As long as it can reasonably expected to be mostly bug free and support everything you need it to with little changes to the app. It wouldn't need to require to much time playing around with it before the EC2 savings are eaten up by the wage costs of spending time on it. (Depending on how many servers you are running of course)


This isn't a theoretical argument. I actually did this and it didn't take all that long and some of it was even fun. An added benefit is my specs run faster, too. So developer time is saved on every spec run now. You also hit that intangible of improved developer happiness.

Additionally, the X time exceeds Y cost argument really only works when people are optimally efficient.
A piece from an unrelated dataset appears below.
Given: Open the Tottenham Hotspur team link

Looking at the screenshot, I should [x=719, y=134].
Clearly those of us posting HN comments have holes in our schedules that might be able to be filled with something else.


Amdahl's law disagrees -- the value to improving the non-DB part is limited.
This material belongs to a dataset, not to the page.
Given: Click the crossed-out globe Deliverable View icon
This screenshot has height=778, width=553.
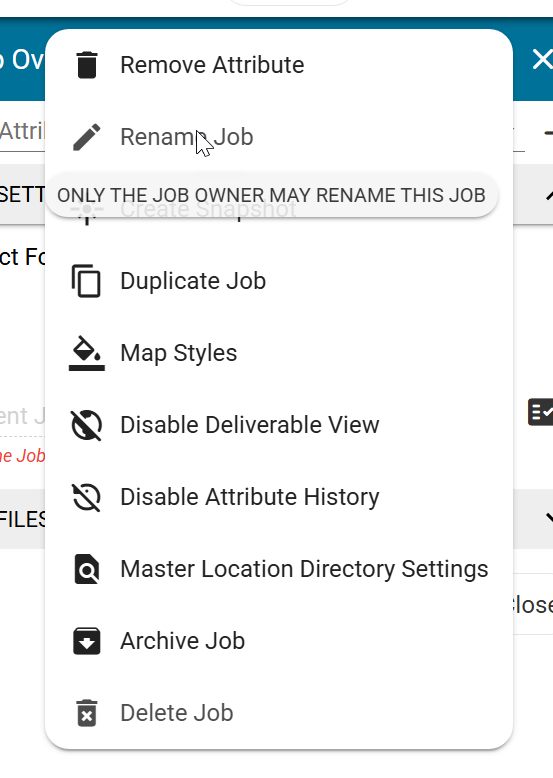Looking at the screenshot, I should click(x=87, y=425).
I'm not trying to be snarky here, but that would advocate for no improvements anywhere else. Why did Ruby 1.9 bother with a new VM? Why try to improve GC? Why bother with invokedynamic? Why speed up JSON parsing? Why bother with speeding up YAML? Yet there's obviously value in improving all these areas and they speed up almost every Ruby app.

It's overly simplistic to say the only option is to cache everything. Or that your DB is going to be your ultimate bottleneck, so the other N - 1 items are worth investigating.

And even in the link you supplied, the illustrative example is getting a 20 hour process down to 1 hour without speeding up the single task that takes 1 hour. It suggests there's an upper limit, not that because there is an upper limit you can't possibly do better than the status quo.


" that would advocate for no improvements anywhere else"

Amdahl's law advocates starting from the part that takes the most time. In a database application, it can be interpreted as either A) improving the connector or B) reducing the application's demand for database resources.

"Why did Ruby 1.9 bother with a new VM? Why try to improve GC? Why bother with invokedynamic? Why speed up JSON parsing? Why bother with speeding up YAML? Yet there's obviously value in improving all these areas and they speed up almost every Ruby app."

JSON parsing improves those applications that use JSON parsing, and in many applications JSON parsing is the main operation. There are many other applications for which garbage collection is the limiting factor. You are taking my comment, which was addressing the parent comment's remark that "This fallacy about DB access and not needing to optimize really needs to go away though.", way out of context. It's not a fallacy -- you need to know what is dominating execution time and how to improve that aspect.

Take it to the logical extreme -- you could just write in x86 assembly directly. The program would be faster than ruby, but the development time would not make assembly a worthwhile target.

"And even in the link you supplied"

What link did I supply? I recommend the Hennessy and Patterson "Computer Architecture" book :)


Sorry about the link comment. I'm so used to Wikipedia links being passed around I must have instinctively looked there.

In any event, we probably agree on more than we disagree. I never disagreed with working on the DB if that's truly the bulk of your cost. But, you do actually need to measure that. It seems quite common nowadays to say "if you use a DB, that's where your cost is". And I routinely see this as an argument to justify practices that are almost certainly going to cause performance issues.

Put another way, I routinely see the argument put forth that the DB access is going to be the slowest part, so there's little need to reduce the other hotspots because you're just going to hit that wall anyway. And then the next logical argument is all you need is caching. The number of Rubyists I've encountered that know how to profile an app or have ever done so is alarmingly small. Which is fine, but you can't really argue about performance otherwise.


The issue is that, to some, "ruby execution time" may include the startup time.


But if it's not executing ruby, then it can't be ruby execution time... That's the point I'm making. By all means, if you want to measure start-up time, that's valid as well, just not for "how fast does this execute Ruby."


You may have a finer-grain definition of "execute Ruby" than someone else.